Scientism claims that science alone dictates the truth, although Aeschliman shrewdly notes that this system of thought depends on non-scientific reason to come to such a conclusion. It “undercuts” itself. Lewis realized this in his day and age, too. Scientistic thinking harms genuine scientific inquiry since it deduces human beings to objects, as mere aspects of nature. According to materialistic scientism, people are indistinguishable from rocks and salamanders. The old idea of humans being made in the image of a benevolent Creator is trampled beneath the chariots of scientism.
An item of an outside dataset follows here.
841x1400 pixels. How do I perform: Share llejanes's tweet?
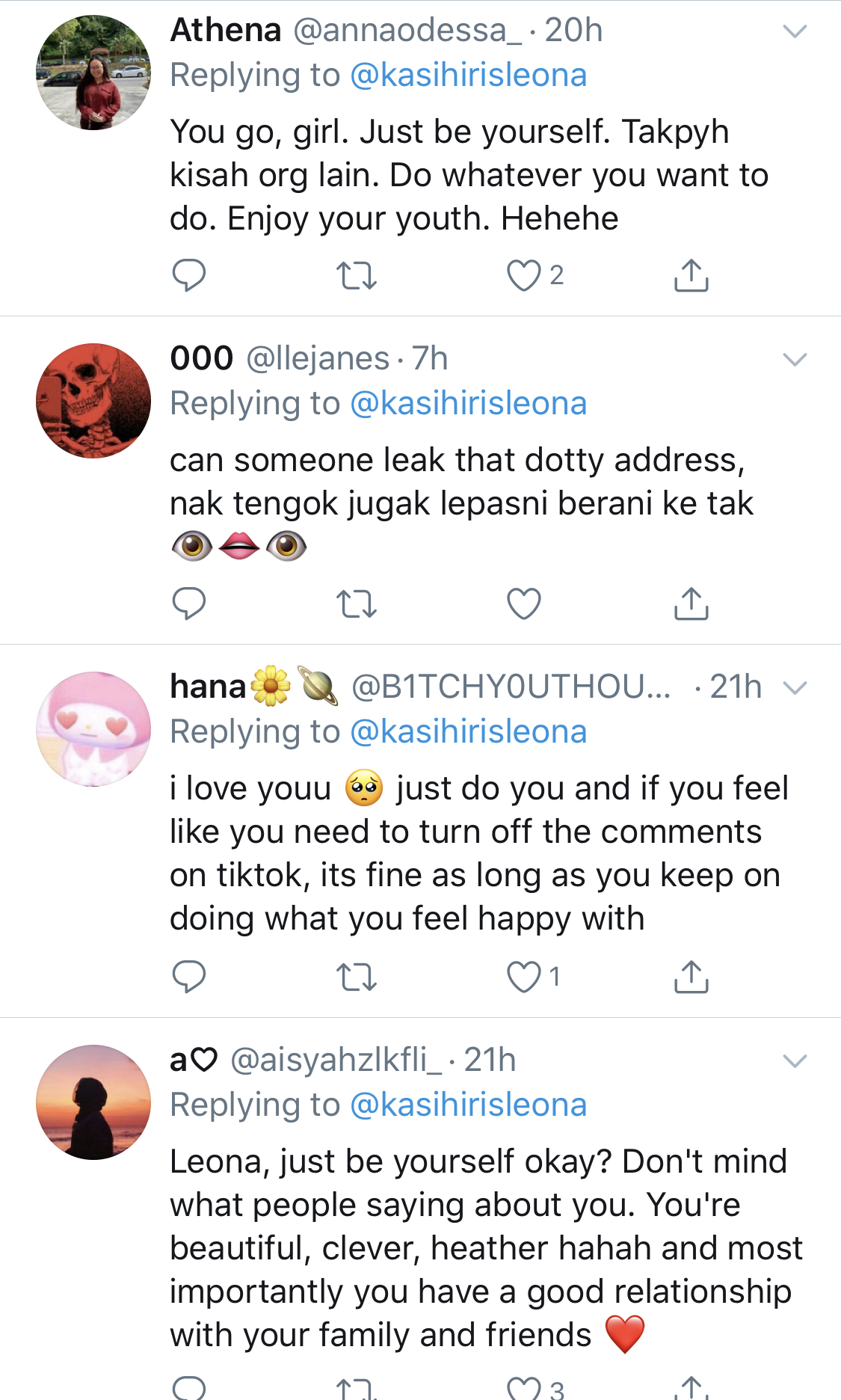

Lewis insisted that the human person was not a thing, but an essence, a soul, and that it ill profits a man (or modern human beings) to gain the whole material world at the expense of the elementary self-knowledge that tells him that he is a soul qualitatively distinct from and superior to mere material things. Persons are ultimate ends and ought never to be treated only as means; they always have the character of “thou” and ought never to be treated merely as “it” (p. 115).
Aeschliman also quotes Winston Churchill, who witnessed the technological progress and ensuing horrors of World War II:
“Science bestowed immense new powers on man and, at the same time, created conditions which were largely beyond his comprehension and still more beyond his control. While he nursed the illusion of growing mastery, and exulted in his new trappings, he became the sport and presently the victim of tides and currents, whirlpools and tornadoes, amid which he was far more helpless than he had been for a long while” (p. 162).
Aeschliman also notes how Lewis encountered the dark side of technological power firsthand in the trenches in World War I, where he was seriously wounded. Lewis even went so far as to say that the “birth of the machines really is the greatest change in the history of Western man” in his inaugural address at Cambridge (p. 115). If technology and science depart from moral constraints, devastation ensues.
We are homo sapiens, not homo “sciens,” Aeschliman writes. The fact that we’re able to perform scientific method in the first place is a testament to human exceptionalism. In addition, Lewis affirmed the goodness of the material world, avoiding the over-spiritualized worldview of the ancient Gnostics, who saw matter as evil and the enemy of spiritual progress. Nonetheless, the challenge in Lewis’s time, and in our own as well (perhaps even more so) was the idea that matter is the sole and fundamental reality, and is responsible even for the illusions of consciousness, moral values, and religious experience. It was this materialistic worldview that Lewis soundly opposed and wrote against in The Abolition of Man as well as fictionally in That Hideous Strength. Prioritizing matter above everything ends up denigrating matter itself.
Aeschliman also writes how scientism leads to moral relativism. Since there is no reliable way to validate moral knowledge, morality becomes subjective, and personal preference and desire reigns in its stead. We become utilitarian hedonists, instrumentally exploiting others for the sake of personal pleasure and power. Today, as a result, we have a culture that prizes the ephemeral and sensate over the eternal and transcendent. Lewis, however, resisted the popular tide and “bowed to the constraint of truth and thus climbed its ladder.” We need more courageous men and women to herald the light Lewis and the many before him did.